### Source passage

########

# Derivatives: Logarithmic Function help

## Homework Statement

Find an equation of the tangent line to the curve
$$\displaystyle \Large y = (2 x^2+5 )\ln (4 x^2-3 )+7$$
when x = 1.

## Homework Equations

$$\displaystyle \Large y = f'(x_0)(x-x_0)+f(x_0).$$

## The Attempt at a Solution

the fact that the tangent line to the curve y = f(x) when x = a is given by
$$\displaystyle \Large y = f'(x_0)(x-x_0)+f(x_0).$$ and a=1

f(1) = 7
f'(1) = 48
tangent line => y=48x-41
right?

this is how i did it:
f(1) = 7 (just plug in the number in f(x)
for f'(1),
i did:
$$\displaystyle \Large dy/dx = 4x\ln (4 x^2-3 )+(1/(4 x^2-3 ) )* 8x * (2 x^2+5 )$$
and pluged in 1 and got 48.

then found the tangent line by doing y=mx+b ==> y=48x+b ==> 7=48*1+b ==> b= -41
y=48x-41

is everything correct so far?

Mark44
Mentor
Everything looks fine, but I didn't check all of your arithmetic. Your value for f(1) is correct and your derivative is correct, but I didn't confirm it for f'(1).

I get another number for f'(1), not 48.

I get another number for f'(1), not 48.

omg.. what a stupid mistake... bhahaha, its 56 actually..
kk i got it lol.
thanks!

########

### Record list
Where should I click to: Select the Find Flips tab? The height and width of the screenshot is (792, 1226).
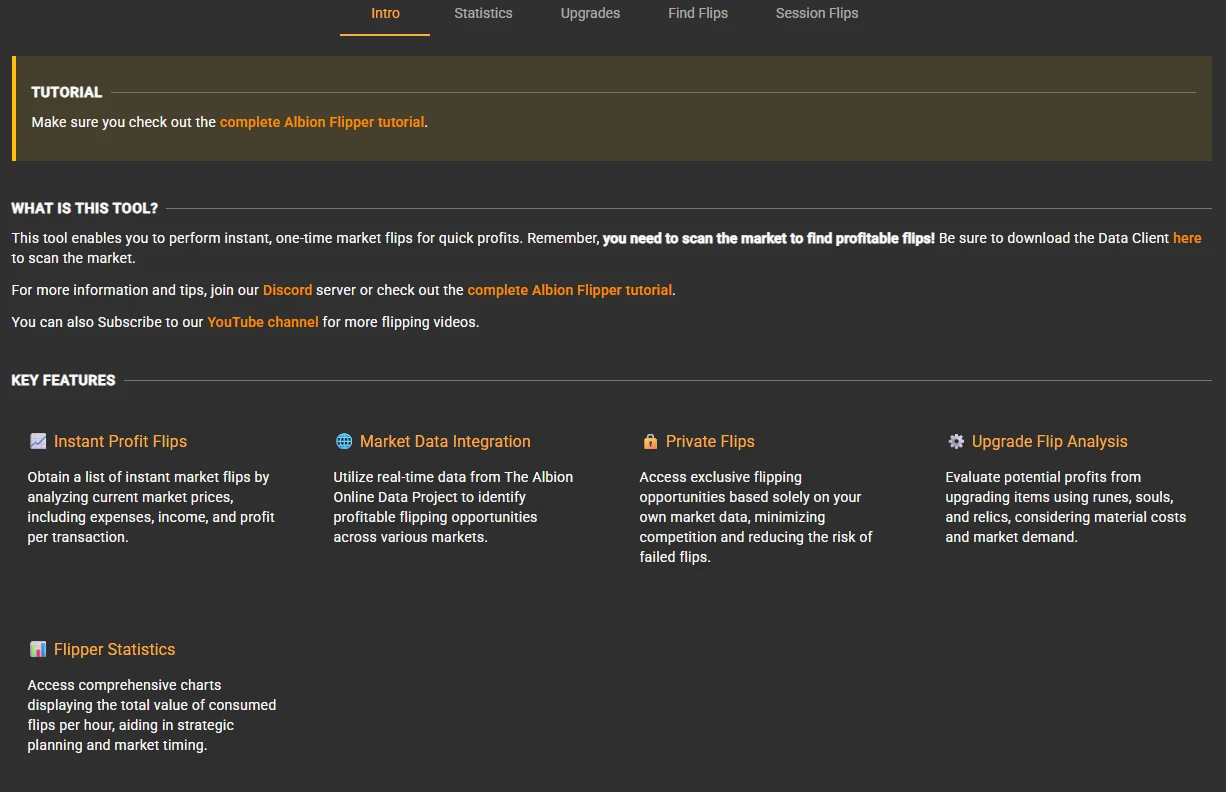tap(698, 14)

########

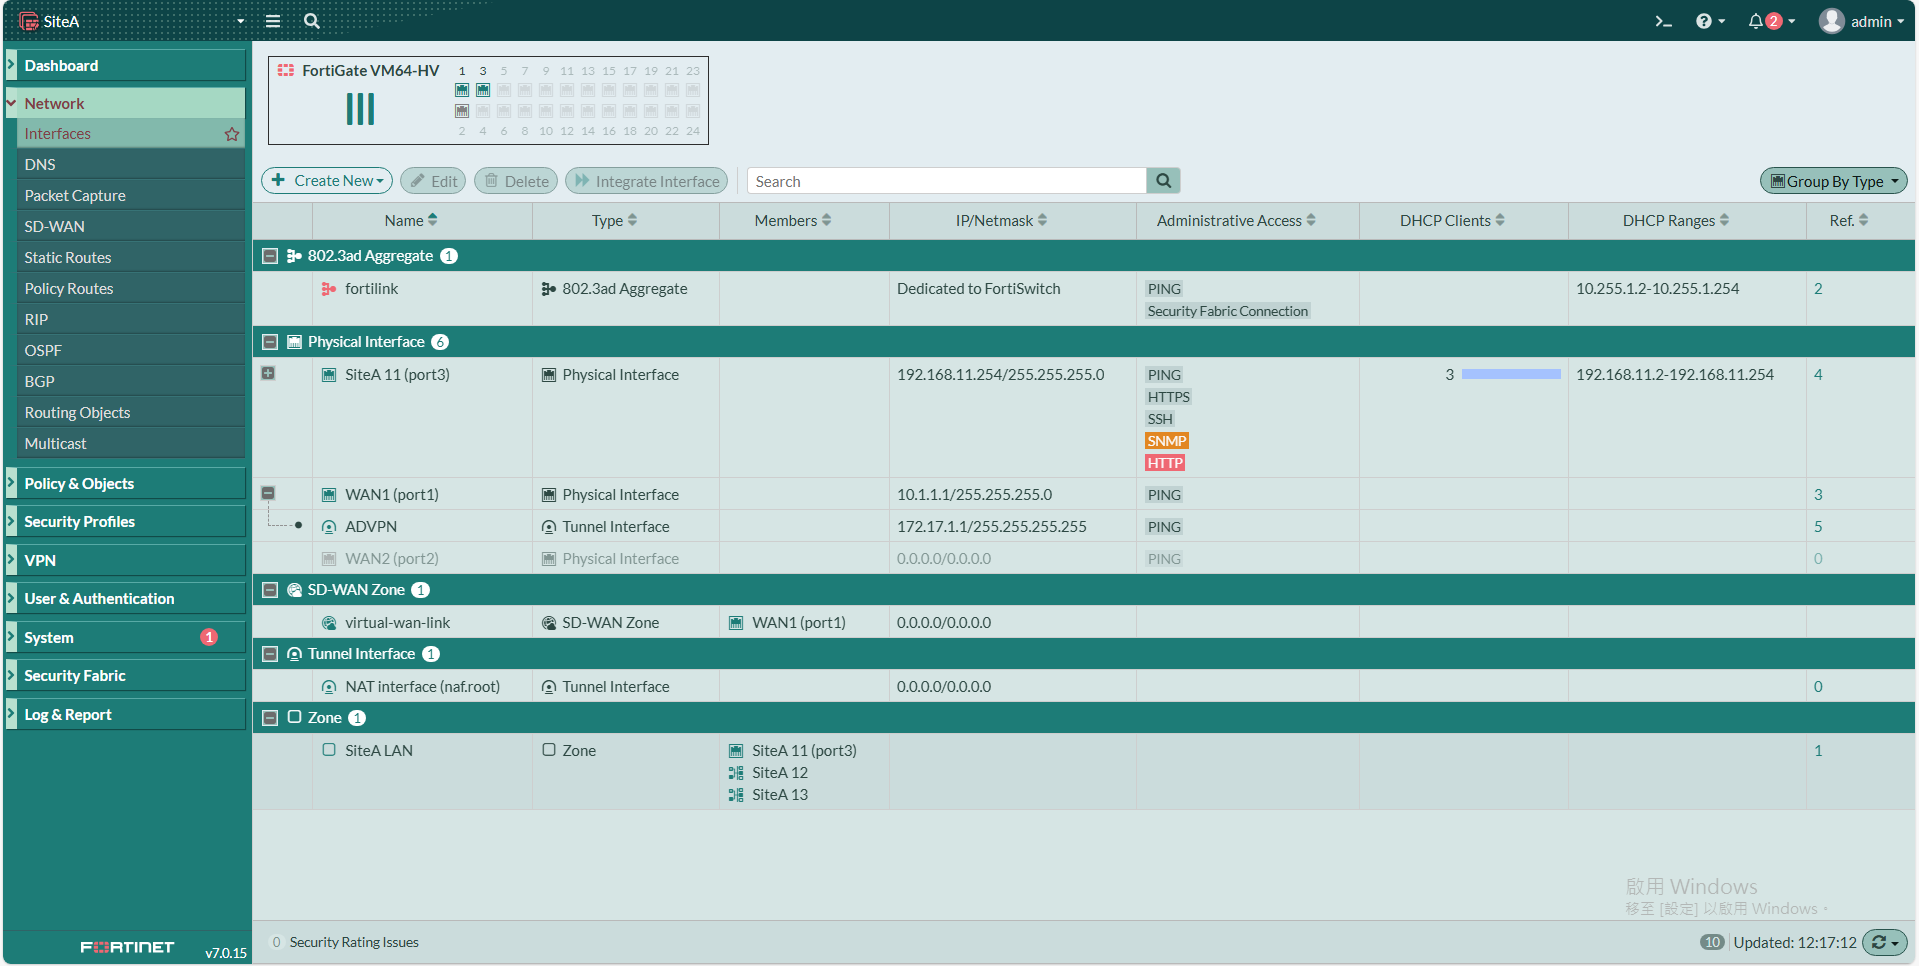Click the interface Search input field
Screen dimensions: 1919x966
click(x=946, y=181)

########

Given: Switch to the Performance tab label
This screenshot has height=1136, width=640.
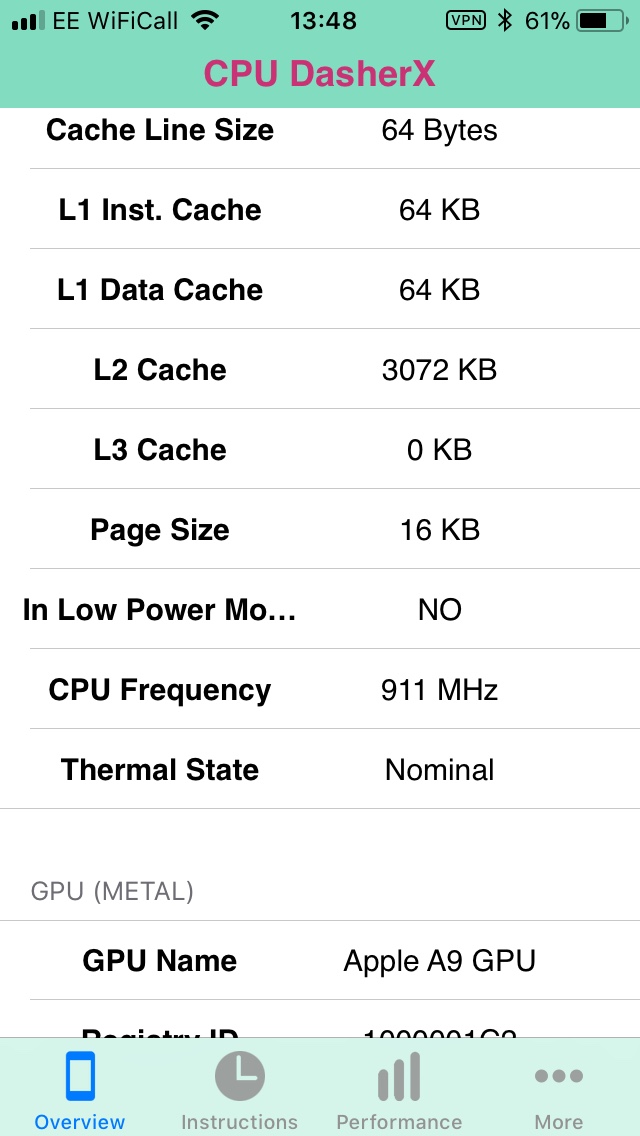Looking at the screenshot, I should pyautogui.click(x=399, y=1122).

########

### Instructions
1/ Decide whether each statement below agrees with the tangent-line thread. For each of (a), (b), and (c), answer yes or no and quote the words from the thread that decide it.
(a) The tangent line is wanted at x = 1.
(b) The mentor confirmed the poster's value for f'(1).
(c) The mentor judged the poster's derivative to be correct.
2/ Answer these questions from the tangent-line thread. Mark each answer with the same letter as its question.
(a) What value did the poster first give for f'(1)?
(b) What value of b did the poster find?
(c) What value does the poster give for f'(1) at the end?
3/ From the tangent-line thread, extract the passage from "then found the" up to and including "it for f'(1).".

### The results
1/
(a) Yes: "when x = 1."
(b) No: "but I didn't confirm it for f'(1)."
(c) Yes: "your derivative is correct"

2/
(a) 48
(b) -41
(c) 56

3/
then found the tangent line by doing y=mx+b ==> y=48x+b ==> 7=48*1+b ==> b= -41
y=48x-41

is everything correct so far?

Mark44
Mentor
Everything looks fine, but I didn't check all of your arithmetic. Your value for f(1) is correct and your derivative is correct, but I didn't confirm it for f'(1).